Population health is another area where AI implementations can make in-roads in the current health care landscape. With population health, clinicians take a broad look at groups of people and work to make their lives healthier and less reliant on acute care. It is an essential practice of value-based medicine; one that more health systems seek to perfect. At its core, good population health management relies on vast amounts of data. This is where AI comes into play, identifying patients at higher risk, recognizing patterns, and changes in health status that can indicate potential illness, and monitoring the effectiveness of treatments. To date, there have been good examples of using AI to understand better specific adverse events such as the risk of an emergency department visit or predicting inpatient admission in the next several months. For the future, it is clear that there is a lot of promise here for care teams making more accurate decisions at a faster rate, due to which patients ultimately remain healthier.

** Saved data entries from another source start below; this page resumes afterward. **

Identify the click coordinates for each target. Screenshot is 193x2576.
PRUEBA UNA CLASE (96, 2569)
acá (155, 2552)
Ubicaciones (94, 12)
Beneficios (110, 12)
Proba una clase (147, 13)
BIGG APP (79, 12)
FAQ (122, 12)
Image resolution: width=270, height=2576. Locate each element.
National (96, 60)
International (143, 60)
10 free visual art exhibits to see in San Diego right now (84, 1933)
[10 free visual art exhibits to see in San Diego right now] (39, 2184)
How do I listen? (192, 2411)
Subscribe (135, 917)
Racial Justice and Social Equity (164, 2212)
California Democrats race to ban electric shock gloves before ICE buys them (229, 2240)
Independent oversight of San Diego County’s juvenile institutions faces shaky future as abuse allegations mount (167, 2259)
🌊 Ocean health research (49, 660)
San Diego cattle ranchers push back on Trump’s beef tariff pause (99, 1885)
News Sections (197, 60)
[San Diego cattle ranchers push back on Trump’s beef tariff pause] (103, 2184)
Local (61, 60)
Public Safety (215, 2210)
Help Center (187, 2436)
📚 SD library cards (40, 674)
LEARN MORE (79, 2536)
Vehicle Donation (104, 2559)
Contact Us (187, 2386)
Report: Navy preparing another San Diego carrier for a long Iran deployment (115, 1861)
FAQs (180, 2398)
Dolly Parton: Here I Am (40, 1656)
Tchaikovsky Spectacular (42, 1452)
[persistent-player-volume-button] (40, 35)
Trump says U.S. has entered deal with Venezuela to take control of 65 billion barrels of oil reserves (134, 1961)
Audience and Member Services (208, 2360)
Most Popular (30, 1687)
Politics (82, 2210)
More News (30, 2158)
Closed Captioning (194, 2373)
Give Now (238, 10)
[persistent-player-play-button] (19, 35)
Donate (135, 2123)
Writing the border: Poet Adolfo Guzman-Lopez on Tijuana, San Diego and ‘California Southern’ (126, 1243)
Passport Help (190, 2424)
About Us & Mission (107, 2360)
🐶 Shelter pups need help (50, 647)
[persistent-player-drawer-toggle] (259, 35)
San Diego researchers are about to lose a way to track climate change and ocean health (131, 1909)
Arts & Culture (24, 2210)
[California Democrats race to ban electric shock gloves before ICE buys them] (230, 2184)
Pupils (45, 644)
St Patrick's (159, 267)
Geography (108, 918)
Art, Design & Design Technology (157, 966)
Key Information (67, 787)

At our health system, we are exploring process mining, which entails studying the data collected from typical business procedures and delving deeper into the digital footprint so we can better understand workflow patterns. In addition, we are starting to develop a diagnosis engine for assessing the risk of all conditions and identifying patients earlier in the disease state. All of this is exciting, but the full integration of AI into our operations is in its infancy.
Proponents of AI technology are best served by aligning with business leaders and presenting a solid value proposition based on the results of trial projects. Finding the right use cases, with the right sponsor and the right plan to demonstrate value will determine whether the infrastructure delivers on its promise or heads into winter.